• Instructions to follow: When you copy the entries, omit the images and keep every word as it is.

• Collected data entries:
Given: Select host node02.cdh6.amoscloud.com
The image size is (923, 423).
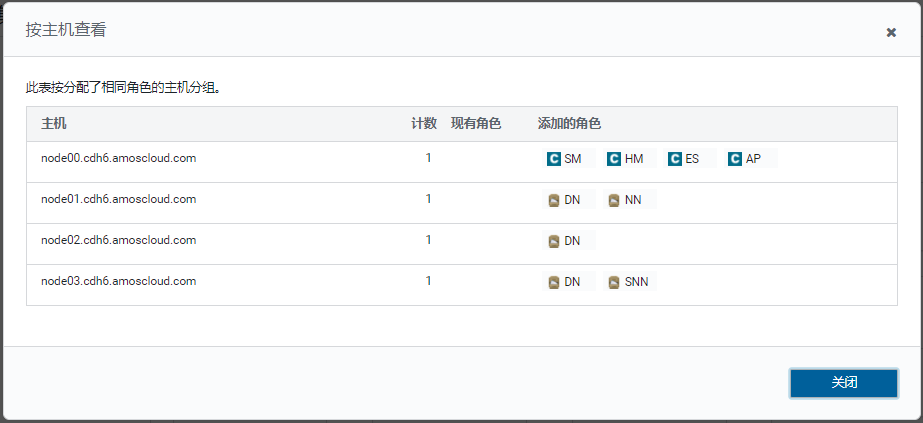Looking at the screenshot, I should tap(118, 240).
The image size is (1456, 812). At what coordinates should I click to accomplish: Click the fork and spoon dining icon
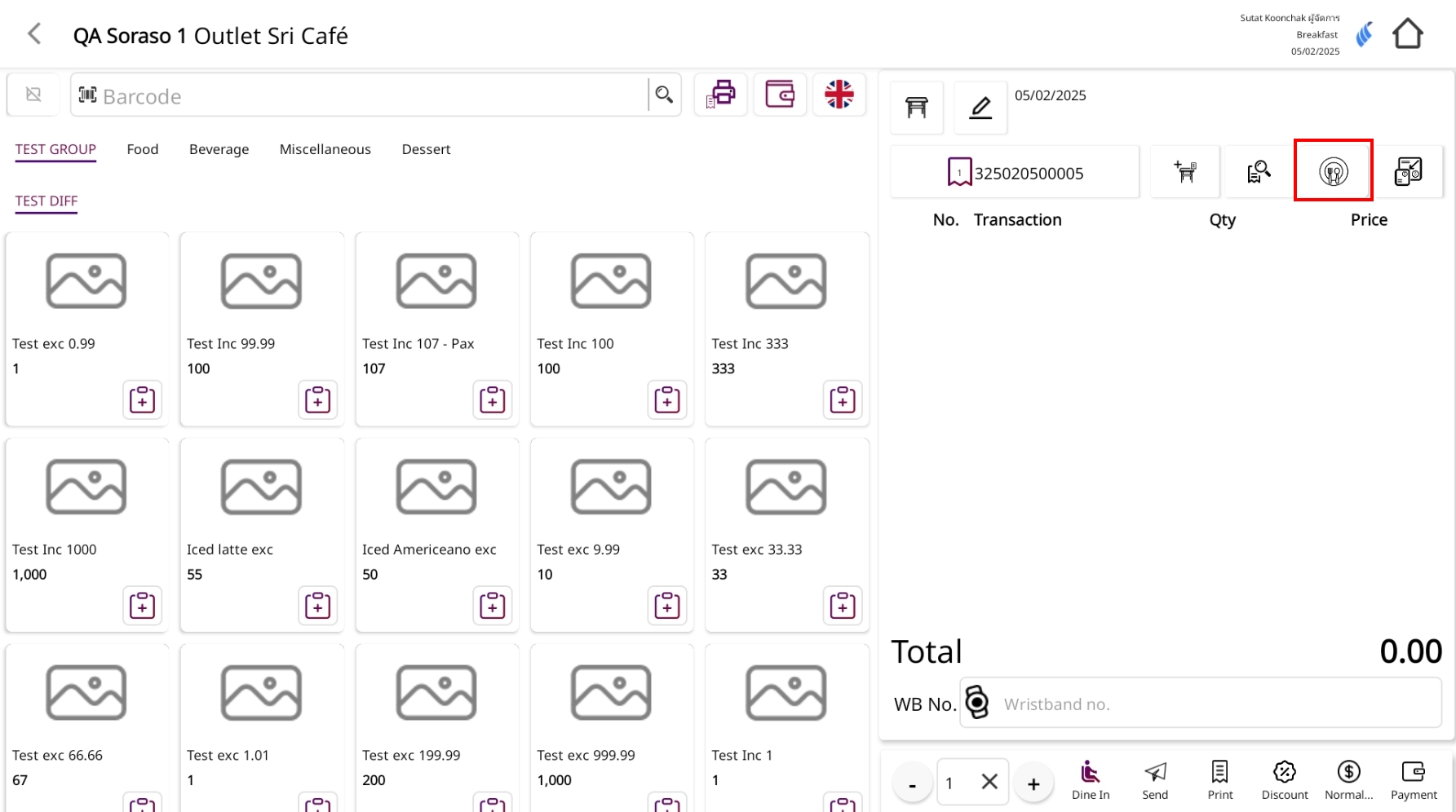coord(1333,171)
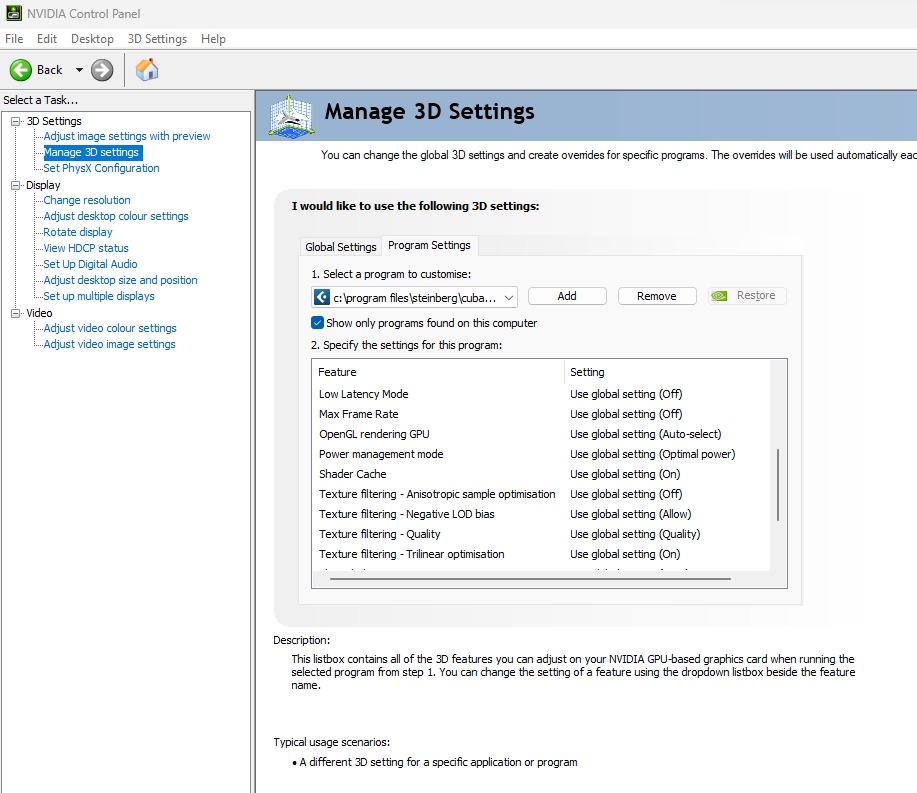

• Task answer:
Given: Select host node02.cdh6.amoscloud.com
The image size is (923, 423).
Looking at the screenshot, I should tap(118, 240).
The image size is (1456, 812). At what coordinates should I click to accomplish: Click the fork and spoon dining icon
coord(1333,171)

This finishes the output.